A mathematician sees the transient decelerations (or accelerations) as cusps on a wave and calls them singularities. The shape of the cusp – called the degree or sharpness of the singularity – can be measured by the Holder exponent. This measure is extrapolated from calculations performed on pairs of data points with varying time lags in-between them, and characterizes the limiting behavior of adjacent heartbeats. The Holder exponent is related to the important concept of fractal dimension that is central to chaos theory.

Traditionally, mathematical models of heart rate dynamics have a Holder exponent that remains the same, and the models are thus called monofractal(4). Recently, analysis of heart rate records has produced the surprising result that the Holder exponent changes with time. As a result, heart rate control has been described as a multifractal process, and the range of Holder exponents found in such a record is called the singularity spectrum. Notably, heart rate dynamics for healthy adults are multifractal – with a broad singularity spectrum – while in congestive heart failure the process is monofractal (5). This finding presents new challenges and opportunities for developing novel heart rate variability measures for identifying illness and for understanding the physiology of heart rate dynamics (6). Tutorials, software, and test data for multifractal analysis and other heart rate analysis methods from the field of nonlinear dynamics are available at the National Center Of Research Resources PhysioNet web site (www.physionet.org).
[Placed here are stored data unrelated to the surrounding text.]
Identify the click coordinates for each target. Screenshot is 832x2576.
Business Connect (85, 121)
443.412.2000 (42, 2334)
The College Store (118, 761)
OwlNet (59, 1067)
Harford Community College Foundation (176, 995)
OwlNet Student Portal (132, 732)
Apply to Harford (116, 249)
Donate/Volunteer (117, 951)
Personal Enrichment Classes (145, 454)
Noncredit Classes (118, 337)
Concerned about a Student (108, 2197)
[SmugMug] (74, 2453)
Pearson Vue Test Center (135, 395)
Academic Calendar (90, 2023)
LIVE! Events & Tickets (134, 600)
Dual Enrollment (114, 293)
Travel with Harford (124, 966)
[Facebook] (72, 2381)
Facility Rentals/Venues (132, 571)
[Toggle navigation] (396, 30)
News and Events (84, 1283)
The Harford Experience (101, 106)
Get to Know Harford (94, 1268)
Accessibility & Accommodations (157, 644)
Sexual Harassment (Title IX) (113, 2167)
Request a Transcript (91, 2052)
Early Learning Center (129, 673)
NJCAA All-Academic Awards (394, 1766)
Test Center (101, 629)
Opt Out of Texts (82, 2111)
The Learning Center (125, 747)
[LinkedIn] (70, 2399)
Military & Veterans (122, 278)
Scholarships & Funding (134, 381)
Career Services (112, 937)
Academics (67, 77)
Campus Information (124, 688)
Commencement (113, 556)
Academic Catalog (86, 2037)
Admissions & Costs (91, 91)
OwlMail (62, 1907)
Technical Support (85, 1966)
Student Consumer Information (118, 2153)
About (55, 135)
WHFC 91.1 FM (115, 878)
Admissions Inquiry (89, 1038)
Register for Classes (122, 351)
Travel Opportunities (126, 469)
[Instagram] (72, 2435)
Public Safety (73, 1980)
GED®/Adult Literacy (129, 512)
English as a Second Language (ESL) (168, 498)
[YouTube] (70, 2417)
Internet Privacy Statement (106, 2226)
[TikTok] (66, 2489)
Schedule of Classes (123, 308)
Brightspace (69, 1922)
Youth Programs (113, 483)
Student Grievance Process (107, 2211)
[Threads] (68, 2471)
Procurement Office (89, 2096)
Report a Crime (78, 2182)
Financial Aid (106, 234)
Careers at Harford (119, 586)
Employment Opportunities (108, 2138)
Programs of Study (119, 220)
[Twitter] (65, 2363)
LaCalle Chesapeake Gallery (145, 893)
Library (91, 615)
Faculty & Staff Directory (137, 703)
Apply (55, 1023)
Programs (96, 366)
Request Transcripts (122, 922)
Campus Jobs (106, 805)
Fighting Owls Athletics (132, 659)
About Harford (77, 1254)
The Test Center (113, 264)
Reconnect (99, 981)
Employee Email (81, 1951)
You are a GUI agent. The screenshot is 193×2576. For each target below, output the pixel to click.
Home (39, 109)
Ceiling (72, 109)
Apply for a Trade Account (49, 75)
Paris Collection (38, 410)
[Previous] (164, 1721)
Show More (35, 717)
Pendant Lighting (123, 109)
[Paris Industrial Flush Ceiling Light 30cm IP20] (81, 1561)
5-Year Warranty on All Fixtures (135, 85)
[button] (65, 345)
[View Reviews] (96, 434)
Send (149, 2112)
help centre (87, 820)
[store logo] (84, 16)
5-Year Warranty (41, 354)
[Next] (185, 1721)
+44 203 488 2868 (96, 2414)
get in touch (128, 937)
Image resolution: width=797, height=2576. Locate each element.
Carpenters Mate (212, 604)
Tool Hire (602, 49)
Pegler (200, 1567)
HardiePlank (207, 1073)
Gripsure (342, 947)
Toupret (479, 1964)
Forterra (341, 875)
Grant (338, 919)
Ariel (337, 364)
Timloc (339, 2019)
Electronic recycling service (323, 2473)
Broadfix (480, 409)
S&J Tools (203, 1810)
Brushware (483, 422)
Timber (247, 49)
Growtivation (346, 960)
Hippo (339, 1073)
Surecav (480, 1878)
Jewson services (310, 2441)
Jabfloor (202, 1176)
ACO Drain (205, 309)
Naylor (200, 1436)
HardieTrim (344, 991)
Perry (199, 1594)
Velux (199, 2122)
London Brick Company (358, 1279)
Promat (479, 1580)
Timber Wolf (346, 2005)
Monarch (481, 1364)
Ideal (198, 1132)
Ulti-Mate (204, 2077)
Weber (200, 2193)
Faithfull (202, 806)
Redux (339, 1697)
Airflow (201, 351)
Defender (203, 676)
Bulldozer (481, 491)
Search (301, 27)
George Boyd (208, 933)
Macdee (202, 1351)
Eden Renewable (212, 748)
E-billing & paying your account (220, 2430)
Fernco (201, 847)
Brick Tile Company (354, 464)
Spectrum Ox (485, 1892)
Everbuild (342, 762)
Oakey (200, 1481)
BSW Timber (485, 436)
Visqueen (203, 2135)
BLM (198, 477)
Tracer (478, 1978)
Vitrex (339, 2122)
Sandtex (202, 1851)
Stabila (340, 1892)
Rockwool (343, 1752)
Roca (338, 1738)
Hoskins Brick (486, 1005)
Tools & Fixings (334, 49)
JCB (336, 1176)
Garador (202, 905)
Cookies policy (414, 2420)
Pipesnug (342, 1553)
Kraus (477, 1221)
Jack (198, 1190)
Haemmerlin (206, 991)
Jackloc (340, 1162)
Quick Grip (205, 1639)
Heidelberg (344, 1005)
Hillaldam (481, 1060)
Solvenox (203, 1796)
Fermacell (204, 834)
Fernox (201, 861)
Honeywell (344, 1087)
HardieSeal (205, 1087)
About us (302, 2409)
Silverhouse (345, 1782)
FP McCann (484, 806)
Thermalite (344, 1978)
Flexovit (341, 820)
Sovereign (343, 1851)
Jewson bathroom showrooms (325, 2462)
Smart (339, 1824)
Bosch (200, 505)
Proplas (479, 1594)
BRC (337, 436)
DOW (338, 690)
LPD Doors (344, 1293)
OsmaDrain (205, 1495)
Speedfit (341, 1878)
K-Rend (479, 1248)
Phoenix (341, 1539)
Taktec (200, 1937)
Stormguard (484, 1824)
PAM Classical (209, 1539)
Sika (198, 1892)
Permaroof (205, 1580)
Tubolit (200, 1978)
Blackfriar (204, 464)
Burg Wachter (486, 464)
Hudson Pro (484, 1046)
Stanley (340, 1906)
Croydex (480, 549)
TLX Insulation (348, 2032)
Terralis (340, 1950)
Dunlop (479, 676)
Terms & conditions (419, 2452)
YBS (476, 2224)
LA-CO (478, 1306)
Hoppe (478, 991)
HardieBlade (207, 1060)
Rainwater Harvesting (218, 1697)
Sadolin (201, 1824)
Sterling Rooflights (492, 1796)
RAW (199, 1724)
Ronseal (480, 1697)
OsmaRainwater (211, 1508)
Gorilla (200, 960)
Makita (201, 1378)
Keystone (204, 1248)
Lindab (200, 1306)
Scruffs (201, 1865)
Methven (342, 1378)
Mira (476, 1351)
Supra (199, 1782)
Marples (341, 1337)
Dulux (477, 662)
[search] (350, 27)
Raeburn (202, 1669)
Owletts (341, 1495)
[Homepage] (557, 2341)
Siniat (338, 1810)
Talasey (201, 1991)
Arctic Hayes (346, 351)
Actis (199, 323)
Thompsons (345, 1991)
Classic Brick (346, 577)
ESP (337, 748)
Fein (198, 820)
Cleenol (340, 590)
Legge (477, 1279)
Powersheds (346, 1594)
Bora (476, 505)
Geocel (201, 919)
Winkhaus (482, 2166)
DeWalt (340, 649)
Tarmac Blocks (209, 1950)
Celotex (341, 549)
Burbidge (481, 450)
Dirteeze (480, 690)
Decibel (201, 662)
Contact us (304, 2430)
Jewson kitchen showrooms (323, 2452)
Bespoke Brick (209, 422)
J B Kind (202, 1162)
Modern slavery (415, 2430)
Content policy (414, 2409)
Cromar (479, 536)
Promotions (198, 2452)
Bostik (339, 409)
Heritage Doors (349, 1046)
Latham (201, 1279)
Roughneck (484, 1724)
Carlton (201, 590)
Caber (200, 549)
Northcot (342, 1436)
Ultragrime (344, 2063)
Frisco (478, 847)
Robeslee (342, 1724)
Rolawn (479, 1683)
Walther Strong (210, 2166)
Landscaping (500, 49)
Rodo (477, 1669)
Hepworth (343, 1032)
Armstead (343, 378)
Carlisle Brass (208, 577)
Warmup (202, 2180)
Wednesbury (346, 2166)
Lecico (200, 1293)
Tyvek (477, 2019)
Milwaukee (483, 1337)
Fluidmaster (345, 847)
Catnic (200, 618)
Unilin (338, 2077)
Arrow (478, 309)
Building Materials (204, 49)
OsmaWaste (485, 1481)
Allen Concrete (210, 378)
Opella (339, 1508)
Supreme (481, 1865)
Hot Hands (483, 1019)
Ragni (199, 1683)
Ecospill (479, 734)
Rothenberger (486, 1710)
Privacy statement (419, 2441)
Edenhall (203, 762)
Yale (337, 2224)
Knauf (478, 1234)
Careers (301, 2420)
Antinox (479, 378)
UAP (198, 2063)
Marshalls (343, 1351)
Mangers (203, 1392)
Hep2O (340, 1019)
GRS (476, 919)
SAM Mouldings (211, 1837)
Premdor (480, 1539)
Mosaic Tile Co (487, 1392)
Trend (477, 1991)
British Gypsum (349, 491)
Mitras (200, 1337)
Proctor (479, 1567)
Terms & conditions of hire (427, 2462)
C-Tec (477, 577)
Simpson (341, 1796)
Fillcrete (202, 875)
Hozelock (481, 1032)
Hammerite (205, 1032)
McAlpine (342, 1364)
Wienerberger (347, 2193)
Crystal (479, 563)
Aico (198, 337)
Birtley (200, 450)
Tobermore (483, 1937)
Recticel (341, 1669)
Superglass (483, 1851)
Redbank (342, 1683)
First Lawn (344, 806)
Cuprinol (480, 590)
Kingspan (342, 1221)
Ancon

In this issue, Yum and Kim apply to fetal heart rate data some of the same multifractal analytical techniques that have been successfully used in studies of adults (7). In particular, a measure derived from the singularity spectrum, called the very short-term intermittency, is used as a heart rate index to measure the severity of transient decelerations. The very important new finding is that this new measure is highly correlated with the gestational age of the fetus. Moreover, the correlation is significantly higher than that obtained with traditional measures, such as mean, SD, low frequency power, and high frequency power of the heart rate data. The very short-term intermittency is also shown to have a higher correlation than measures of monofractal processes. In addition to pointing to a multifractal nature of fetal heart rate dynamics, this promising result suggests that these kinds of novel mathematical approaches can be successfully used to assess fetal health and development.

Work remains on possible refinements to the method. First, the method used to calculate the measure, sometimes called the structure function approach, is cumbersome and somewhat subjective. It might be profitably replaced by a more recent approach using wavelet analysis (8, 9). Second, the measure is calculated separately for time increments of 4 to 16 heart beats (very short term) versus 32 to 128 beats (short term) and does not capture information directly from adjacent beat correlations. Finally, and most importantly, the mathematical mechanistic link between the proposed measure and the severity of transient decelerations remains to be established formally. None of these areas for further research, however, precludes investigating the use of this new heart rate index as an aid for fetal health care.

What is the physiologic mechanism of the reduced variability and transient decelerations in distressed fetuses? This crucial question remains almost entirely open. In the final analysis, the timing of threshold depolarizations of sinus node cells is determined by ion channel activity, a process highly regulated by intracellular signal transduction processes. It is tantalizing to speculate that circulating peptide regulator factors called cytokines, which are known both to increase early in the course of sepsis and to alter signal transduction processes, are causally involved. Cytokines have been implicated in fetal distress resulting in perinatal asphyxia with hypoxic-ischemic encephalopathy (10–16) and in neonatal sepsis (17). Interestingly, premature newborn infants have the same abnormal heart rate characteristics of reduced variability and transient decelerations early in the course of sepsis and sepsis-like illness (18). This clinical syndrome, which has been called the systemic inflammatory response syndrome, or SIRS, has been clearly linked to cytokines in a variety of illnesses (19, 20).

It will be exciting to see how the new sciences of nonlinear dynamics/chaos theory and cellular signaling can join forces to elucidate basic mechanisms of disease and to produce new and useful clinical tools.